## [PROBLEM STATEMENT]
Go to the line holding "Where should I click to: Click" in the data below. Return it and each line after it through the last, exactly, and skip the pictures.

Stored data
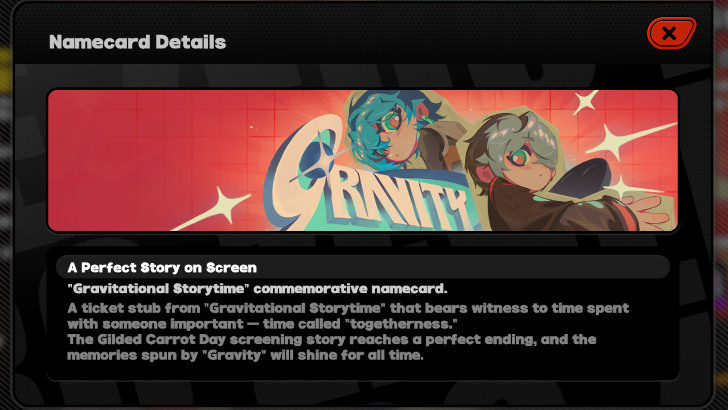Image resolution: width=728 pixels, height=410 pixels.
Task: Click the Gilded Carrot Day description sentence
Action: pyautogui.click(x=332, y=347)
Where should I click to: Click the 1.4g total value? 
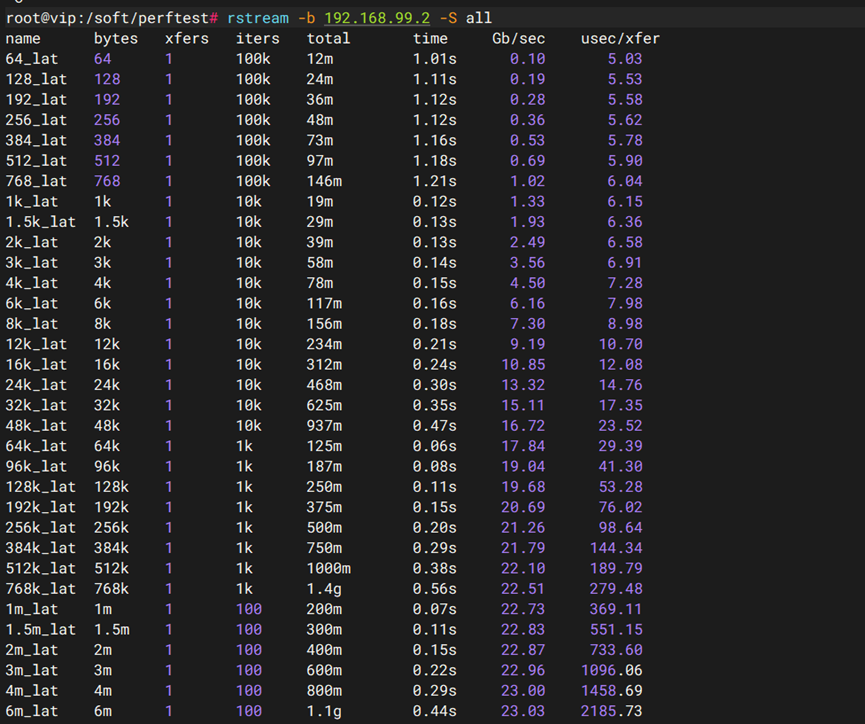(x=324, y=589)
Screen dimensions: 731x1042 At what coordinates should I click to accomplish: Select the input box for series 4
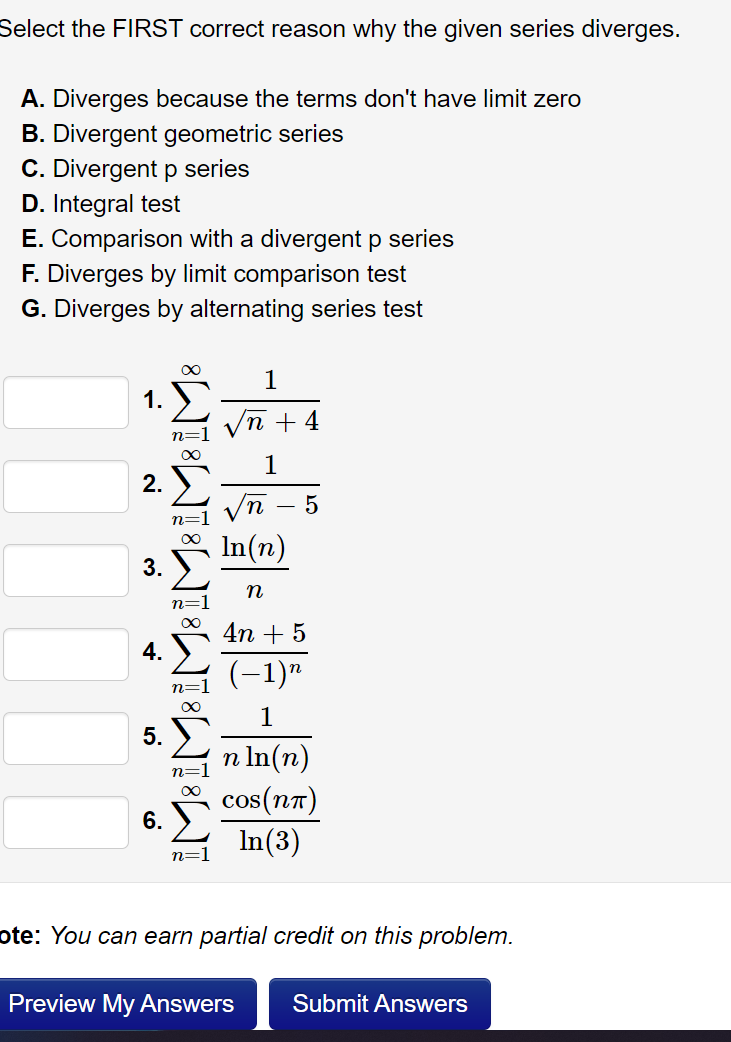pyautogui.click(x=66, y=655)
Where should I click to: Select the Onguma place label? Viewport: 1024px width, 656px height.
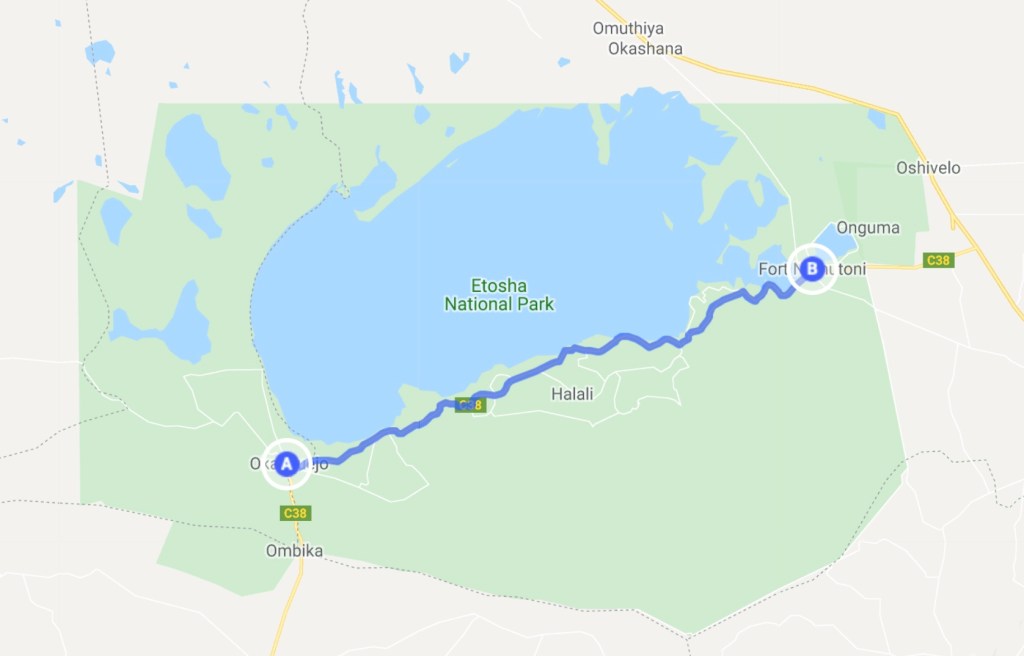[868, 228]
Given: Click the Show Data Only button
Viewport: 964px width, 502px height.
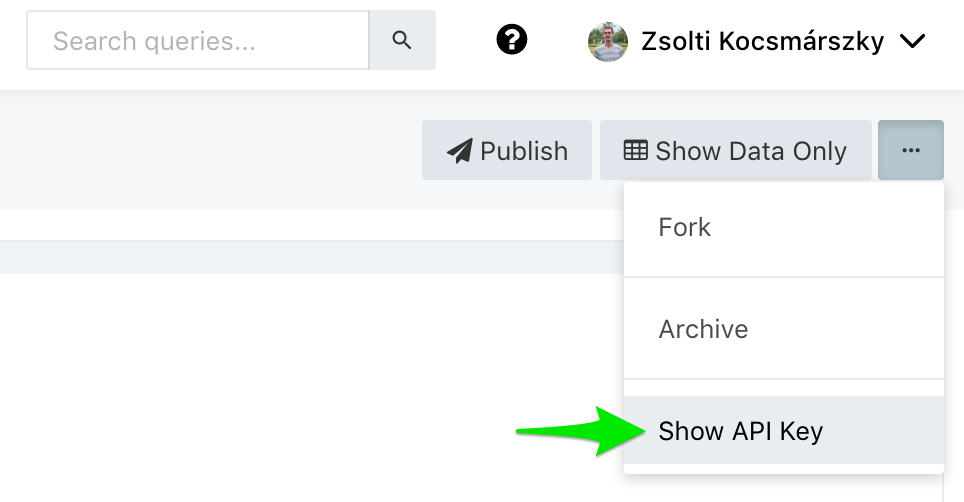Looking at the screenshot, I should tap(735, 151).
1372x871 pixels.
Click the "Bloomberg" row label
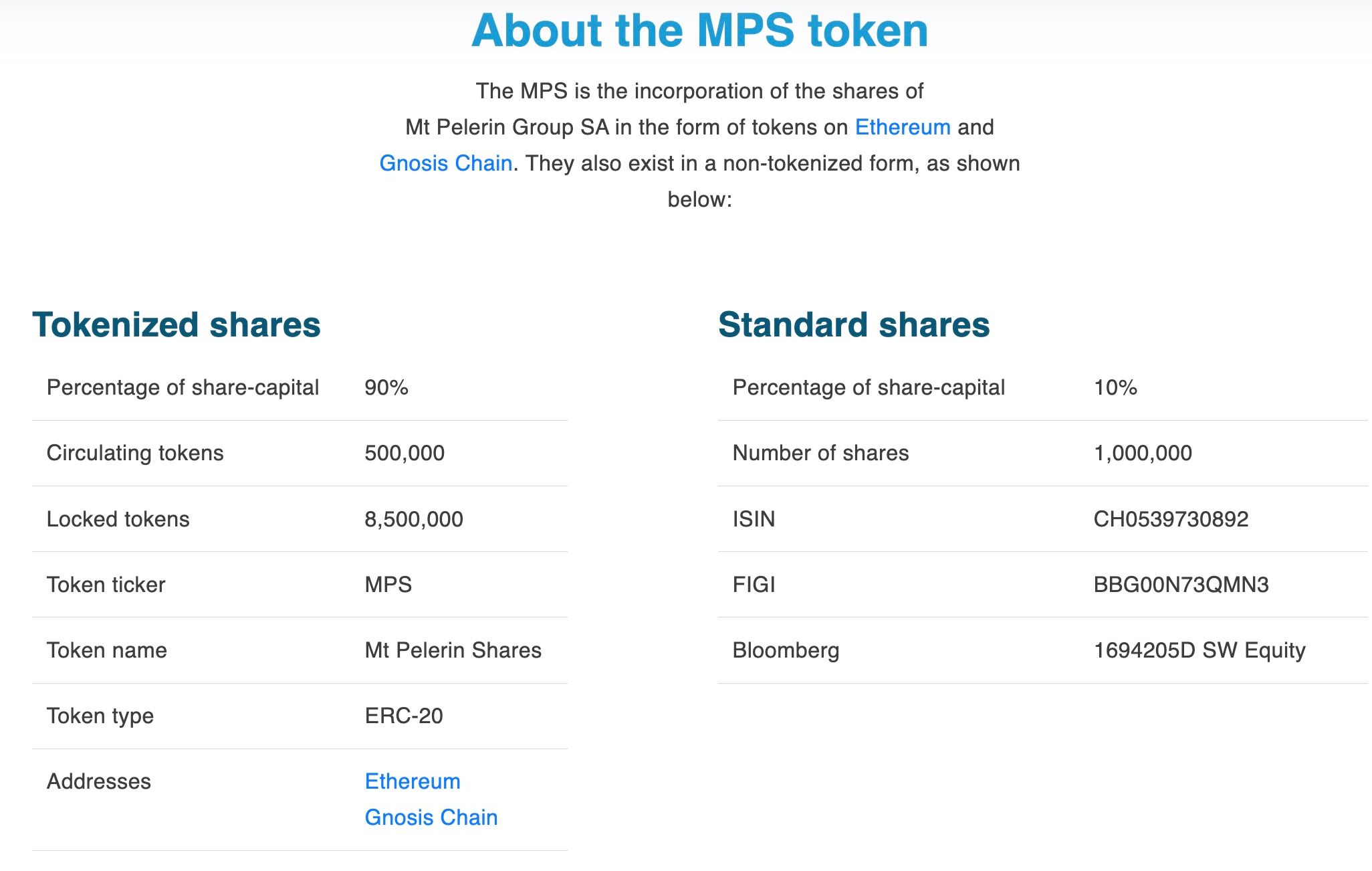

## [ANSWER FOR THE TASK]
Where should I click to: Click the 1.4g total value? 
(x=324, y=589)
Screen dimensions: 731x1042 At what coordinates should I click to accomplish: Select the input box for series 4
pyautogui.click(x=66, y=655)
Where should I click to: Select the Onguma place label? Viewport: 1024px width, 656px height.
[868, 228]
Given: Click the Show Data Only button
Viewport: 964px width, 502px height.
Looking at the screenshot, I should tap(735, 151).
1372x871 pixels.
Click the "Bloomberg" row label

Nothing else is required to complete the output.